Telegram to Mrs. Geoghegan
Julie Moore delivers the telegram to Diane. Diane can’t believe it is actually hers.
“He died keeping my promise.”
Moore takes the bracelet from Jack’s hand. He prays next to him and begins to cry: “He died keeping my promise.”
A Brave Soul Reemerges
The platoon leader who commanded the lost platoon asks Moore if he can return to the battle.
Moore asks Plumley, “I wonder what was going through Custer’s mind when he realized he led his men into a slaughter.” Plumley replies, “Sir, Custer was a pussy, you ain’t.”
Darkness for the Enemy
The Vietcong decide to advance the rest of their men to the American territory during the night so that in the morning they can kill the rest of the Americans.
Day Break, Third Day
Both the enemy and the Americans lay in the grass awaiting the arrival of each other. The Americans attach their bayonets. The fighting erupts, this time more gruesome than ever before. The music begins to play again. MAJ Crandall and “Too Tall” begin flying over, shooting helicopter rounds. It looks as if the end of the battle is in sight.
Battle Draws to a Close
The Americans walk around surveying the damage and carnage that has been done over the past three days.
The Battle Did Turn Around
The Vietcong realize that the Americans did, in fact, win the battle, after that last rush of ferocity.

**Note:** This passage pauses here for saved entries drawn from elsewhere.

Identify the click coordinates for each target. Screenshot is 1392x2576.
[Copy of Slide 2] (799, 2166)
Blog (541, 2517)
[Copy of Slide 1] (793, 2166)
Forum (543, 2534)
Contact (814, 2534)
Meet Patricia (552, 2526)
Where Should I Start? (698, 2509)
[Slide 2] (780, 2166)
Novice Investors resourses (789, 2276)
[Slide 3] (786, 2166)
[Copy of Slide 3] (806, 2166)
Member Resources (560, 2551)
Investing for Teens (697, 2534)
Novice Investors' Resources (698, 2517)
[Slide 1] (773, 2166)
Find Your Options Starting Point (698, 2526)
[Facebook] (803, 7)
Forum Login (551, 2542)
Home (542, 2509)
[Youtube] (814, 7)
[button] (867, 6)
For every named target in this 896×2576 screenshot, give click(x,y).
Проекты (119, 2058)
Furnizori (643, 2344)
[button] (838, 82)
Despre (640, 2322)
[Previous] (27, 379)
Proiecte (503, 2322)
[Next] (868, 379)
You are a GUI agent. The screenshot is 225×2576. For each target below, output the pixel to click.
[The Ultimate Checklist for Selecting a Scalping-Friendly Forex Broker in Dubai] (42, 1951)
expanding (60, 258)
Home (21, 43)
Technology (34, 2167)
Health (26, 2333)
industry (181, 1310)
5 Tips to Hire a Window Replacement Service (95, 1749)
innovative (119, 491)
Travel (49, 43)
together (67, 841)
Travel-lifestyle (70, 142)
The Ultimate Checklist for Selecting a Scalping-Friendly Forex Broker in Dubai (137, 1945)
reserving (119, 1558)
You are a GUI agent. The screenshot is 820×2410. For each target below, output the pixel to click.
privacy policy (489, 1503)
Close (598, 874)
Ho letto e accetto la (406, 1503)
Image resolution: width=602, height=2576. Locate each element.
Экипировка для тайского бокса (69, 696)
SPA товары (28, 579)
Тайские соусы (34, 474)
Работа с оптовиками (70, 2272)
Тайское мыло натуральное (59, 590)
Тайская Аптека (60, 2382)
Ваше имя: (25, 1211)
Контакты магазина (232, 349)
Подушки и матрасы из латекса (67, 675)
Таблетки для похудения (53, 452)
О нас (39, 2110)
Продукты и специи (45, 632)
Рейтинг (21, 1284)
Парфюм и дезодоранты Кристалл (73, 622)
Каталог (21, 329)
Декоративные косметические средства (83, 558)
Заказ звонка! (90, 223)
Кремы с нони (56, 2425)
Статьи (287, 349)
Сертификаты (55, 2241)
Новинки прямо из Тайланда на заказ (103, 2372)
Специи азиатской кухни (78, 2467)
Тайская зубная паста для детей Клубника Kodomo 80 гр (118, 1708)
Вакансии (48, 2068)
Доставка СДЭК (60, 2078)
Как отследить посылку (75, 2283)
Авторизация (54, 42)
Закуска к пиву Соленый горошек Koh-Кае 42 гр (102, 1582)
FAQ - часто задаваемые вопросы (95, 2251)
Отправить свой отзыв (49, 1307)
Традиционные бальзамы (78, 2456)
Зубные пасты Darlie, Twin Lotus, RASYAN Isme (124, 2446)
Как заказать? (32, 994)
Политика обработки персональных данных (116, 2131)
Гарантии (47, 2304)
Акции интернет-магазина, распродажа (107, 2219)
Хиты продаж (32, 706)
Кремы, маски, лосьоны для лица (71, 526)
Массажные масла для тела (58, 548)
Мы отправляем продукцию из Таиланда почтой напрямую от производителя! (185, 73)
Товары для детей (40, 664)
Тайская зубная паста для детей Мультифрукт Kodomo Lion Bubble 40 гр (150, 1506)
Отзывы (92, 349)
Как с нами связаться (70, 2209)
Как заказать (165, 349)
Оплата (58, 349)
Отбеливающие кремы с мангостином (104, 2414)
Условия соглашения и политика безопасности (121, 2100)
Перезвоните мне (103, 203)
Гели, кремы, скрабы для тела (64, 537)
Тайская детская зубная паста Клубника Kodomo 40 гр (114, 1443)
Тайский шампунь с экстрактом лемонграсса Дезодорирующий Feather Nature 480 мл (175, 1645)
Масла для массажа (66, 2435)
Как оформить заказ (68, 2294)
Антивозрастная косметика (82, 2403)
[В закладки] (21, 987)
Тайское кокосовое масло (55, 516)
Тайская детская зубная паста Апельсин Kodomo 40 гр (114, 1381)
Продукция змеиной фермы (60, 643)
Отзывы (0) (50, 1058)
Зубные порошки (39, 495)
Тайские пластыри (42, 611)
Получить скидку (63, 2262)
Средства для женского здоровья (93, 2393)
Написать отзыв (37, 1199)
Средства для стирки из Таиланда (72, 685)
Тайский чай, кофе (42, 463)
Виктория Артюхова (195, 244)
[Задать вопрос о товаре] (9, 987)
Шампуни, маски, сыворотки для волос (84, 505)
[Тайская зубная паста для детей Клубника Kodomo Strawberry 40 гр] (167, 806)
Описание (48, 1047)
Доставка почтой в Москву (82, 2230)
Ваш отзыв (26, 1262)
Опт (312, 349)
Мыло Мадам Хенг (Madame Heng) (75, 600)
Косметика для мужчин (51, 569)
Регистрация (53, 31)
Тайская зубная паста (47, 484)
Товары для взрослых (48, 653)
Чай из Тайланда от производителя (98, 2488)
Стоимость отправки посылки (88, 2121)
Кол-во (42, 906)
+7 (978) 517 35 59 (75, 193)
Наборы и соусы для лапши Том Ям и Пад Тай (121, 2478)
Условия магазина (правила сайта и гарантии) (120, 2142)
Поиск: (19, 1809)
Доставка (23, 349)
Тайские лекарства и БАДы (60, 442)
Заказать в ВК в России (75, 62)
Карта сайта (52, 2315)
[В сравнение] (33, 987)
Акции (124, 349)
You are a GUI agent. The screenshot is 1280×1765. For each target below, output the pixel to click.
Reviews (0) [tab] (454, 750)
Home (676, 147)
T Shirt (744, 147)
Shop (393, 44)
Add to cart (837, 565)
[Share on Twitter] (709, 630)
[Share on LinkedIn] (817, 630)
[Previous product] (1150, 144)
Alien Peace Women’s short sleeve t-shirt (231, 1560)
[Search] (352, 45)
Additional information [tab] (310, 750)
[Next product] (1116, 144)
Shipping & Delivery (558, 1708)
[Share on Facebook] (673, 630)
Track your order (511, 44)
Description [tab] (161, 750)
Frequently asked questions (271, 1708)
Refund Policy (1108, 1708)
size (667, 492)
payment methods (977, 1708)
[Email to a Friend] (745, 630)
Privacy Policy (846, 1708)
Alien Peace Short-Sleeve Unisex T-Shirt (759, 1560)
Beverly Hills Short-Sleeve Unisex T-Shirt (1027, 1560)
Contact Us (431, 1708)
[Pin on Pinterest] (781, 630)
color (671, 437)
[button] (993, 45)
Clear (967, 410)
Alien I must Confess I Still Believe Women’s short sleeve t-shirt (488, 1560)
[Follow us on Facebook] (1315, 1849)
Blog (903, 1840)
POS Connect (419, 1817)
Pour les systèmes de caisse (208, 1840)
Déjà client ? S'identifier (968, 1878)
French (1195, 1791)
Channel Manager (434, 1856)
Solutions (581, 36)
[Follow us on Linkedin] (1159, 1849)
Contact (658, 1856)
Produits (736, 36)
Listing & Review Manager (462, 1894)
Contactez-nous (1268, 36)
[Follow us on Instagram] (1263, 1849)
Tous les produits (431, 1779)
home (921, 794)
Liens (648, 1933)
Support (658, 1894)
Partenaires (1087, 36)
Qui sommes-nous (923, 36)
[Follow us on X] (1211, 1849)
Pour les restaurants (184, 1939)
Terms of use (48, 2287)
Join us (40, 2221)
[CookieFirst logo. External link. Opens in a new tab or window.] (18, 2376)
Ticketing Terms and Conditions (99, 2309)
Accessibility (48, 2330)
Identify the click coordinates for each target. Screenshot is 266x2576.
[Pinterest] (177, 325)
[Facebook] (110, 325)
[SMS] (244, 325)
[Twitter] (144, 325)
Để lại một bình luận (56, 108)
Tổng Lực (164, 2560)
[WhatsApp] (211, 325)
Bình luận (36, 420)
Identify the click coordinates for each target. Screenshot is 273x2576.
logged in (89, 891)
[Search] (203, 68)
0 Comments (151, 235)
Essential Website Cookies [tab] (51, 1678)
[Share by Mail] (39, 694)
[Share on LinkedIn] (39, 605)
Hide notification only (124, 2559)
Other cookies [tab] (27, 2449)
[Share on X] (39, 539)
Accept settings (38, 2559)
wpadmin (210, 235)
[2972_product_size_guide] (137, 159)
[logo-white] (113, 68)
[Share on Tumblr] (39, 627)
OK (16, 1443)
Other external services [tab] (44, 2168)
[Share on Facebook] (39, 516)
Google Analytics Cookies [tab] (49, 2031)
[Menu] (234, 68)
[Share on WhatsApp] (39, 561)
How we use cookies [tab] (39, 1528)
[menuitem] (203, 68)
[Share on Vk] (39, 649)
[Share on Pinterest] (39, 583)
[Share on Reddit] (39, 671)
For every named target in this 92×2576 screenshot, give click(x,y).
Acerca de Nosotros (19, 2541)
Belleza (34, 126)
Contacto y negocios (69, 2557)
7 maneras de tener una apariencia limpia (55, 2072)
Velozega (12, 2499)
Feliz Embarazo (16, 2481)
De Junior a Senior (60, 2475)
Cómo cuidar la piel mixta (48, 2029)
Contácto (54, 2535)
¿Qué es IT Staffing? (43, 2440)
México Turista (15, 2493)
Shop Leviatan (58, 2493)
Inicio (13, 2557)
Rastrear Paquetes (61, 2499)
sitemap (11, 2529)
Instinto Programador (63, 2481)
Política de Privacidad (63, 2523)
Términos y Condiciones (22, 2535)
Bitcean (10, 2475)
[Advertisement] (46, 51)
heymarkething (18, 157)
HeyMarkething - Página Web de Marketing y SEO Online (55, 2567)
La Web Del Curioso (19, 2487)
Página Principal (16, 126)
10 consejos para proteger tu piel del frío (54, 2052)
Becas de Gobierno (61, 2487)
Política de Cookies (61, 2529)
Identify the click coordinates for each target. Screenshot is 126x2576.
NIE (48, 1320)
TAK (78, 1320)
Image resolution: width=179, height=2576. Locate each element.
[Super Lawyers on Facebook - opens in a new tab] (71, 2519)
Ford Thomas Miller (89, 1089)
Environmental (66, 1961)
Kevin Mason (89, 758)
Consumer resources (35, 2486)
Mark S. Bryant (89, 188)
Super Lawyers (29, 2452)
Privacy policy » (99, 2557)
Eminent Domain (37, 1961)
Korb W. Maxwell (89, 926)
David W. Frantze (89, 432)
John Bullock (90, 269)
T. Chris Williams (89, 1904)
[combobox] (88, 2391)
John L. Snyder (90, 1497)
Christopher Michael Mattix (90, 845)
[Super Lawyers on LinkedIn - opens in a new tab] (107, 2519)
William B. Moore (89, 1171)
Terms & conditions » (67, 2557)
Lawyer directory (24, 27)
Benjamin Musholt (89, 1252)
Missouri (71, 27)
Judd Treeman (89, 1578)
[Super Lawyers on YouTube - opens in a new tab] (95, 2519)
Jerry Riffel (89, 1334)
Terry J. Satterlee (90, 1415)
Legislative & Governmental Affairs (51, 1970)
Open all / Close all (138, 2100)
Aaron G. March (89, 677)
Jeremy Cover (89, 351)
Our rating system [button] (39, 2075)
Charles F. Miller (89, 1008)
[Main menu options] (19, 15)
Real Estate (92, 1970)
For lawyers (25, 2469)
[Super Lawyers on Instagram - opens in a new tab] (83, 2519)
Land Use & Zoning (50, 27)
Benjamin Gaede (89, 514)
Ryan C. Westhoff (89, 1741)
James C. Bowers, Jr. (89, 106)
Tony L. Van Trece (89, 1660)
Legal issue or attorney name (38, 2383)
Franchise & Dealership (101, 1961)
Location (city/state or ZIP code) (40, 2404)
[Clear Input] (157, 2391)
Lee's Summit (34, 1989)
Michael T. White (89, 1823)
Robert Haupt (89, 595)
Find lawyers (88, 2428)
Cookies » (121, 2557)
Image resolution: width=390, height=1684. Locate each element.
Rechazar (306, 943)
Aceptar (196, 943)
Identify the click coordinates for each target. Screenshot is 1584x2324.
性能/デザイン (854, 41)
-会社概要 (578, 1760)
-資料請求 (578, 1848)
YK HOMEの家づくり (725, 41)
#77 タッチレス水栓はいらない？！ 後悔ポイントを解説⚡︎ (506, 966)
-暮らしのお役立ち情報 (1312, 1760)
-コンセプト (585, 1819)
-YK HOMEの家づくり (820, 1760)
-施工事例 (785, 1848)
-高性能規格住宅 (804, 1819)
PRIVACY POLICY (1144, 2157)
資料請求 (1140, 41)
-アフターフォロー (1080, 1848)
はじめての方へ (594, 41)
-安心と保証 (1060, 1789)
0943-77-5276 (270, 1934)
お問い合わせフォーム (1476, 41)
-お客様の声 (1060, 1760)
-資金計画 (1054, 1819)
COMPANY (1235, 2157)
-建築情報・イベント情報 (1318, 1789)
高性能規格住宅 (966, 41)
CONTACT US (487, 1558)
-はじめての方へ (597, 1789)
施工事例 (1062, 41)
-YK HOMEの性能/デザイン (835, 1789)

An American soldier finds the diary of the Vietcong soldier who tried to bayonet Moore. Galloway continues to take pictures. The Americans pile up the bodies of the Vietcong dead.
We Are Going Back to Base Camp
The choppers come in and begin to fly out the survivors as well as the dead bodies. MAJ Crandall salutes Moore.
A Chinook (large helicopter) arrives, and thirty reporters emerge. They are scared to death as they hear the sounds of battle and look at the sight around them. They begin bombarding Moore and Galloway with questions. Neither of them can say a word.
Moore and Galloway Conversation
Moore:“Glad you made it, son.” Galloway:“Thank you, sir, you too.” Moore:“I’ll never forgive myself.” Galloway: “For what, sir?” Moore:“That my men, that my men died, and I didn’t.” Galloway and Moore both begin to cry. Galloway: “Sir, I don’t know how to tell this story.”Moore: “Well, you’ve got to, Joe, you tell the American people what those men did here, you tell them how my troopers died.” Galloway: “Yes Sir.”
The last men are air lifted off of the battlefield. As promised, Moore is the last one off.
The Vietcong commander finds an American flag sticking out of a tree stump. He takes it out, glances over it, and then puts it back.
There Were More Battles
Galloway narrates and tells us that LTC Hal Moore led the 7th Calvary for 235 more days in even more gruesome battles and fought beside them the entire time.
Home Sweet Home
The doorbell rings at the Moore household. Julie assumes it is another telegram and screams for the children to go up to bed. Instead, Moore is standing there. He and Julie embrace and cry, embrace and cry. The kids run downstairs and are reunited with their dad.
As Galloway narrates, we see Mrs. Geoghegan receive the bracelet and a letter in an envelope from LTC Moore. We also see that Moore sent the diary to the wife of the Vietcong soldier that attempted to kill him.
Moore walks along the Vietnam Memorial as Galloway narrates through stifled cries in the background. He stares at the names of the men who died at LZ X-Ray.
"These are the names of those who died at L-Z X-Ray."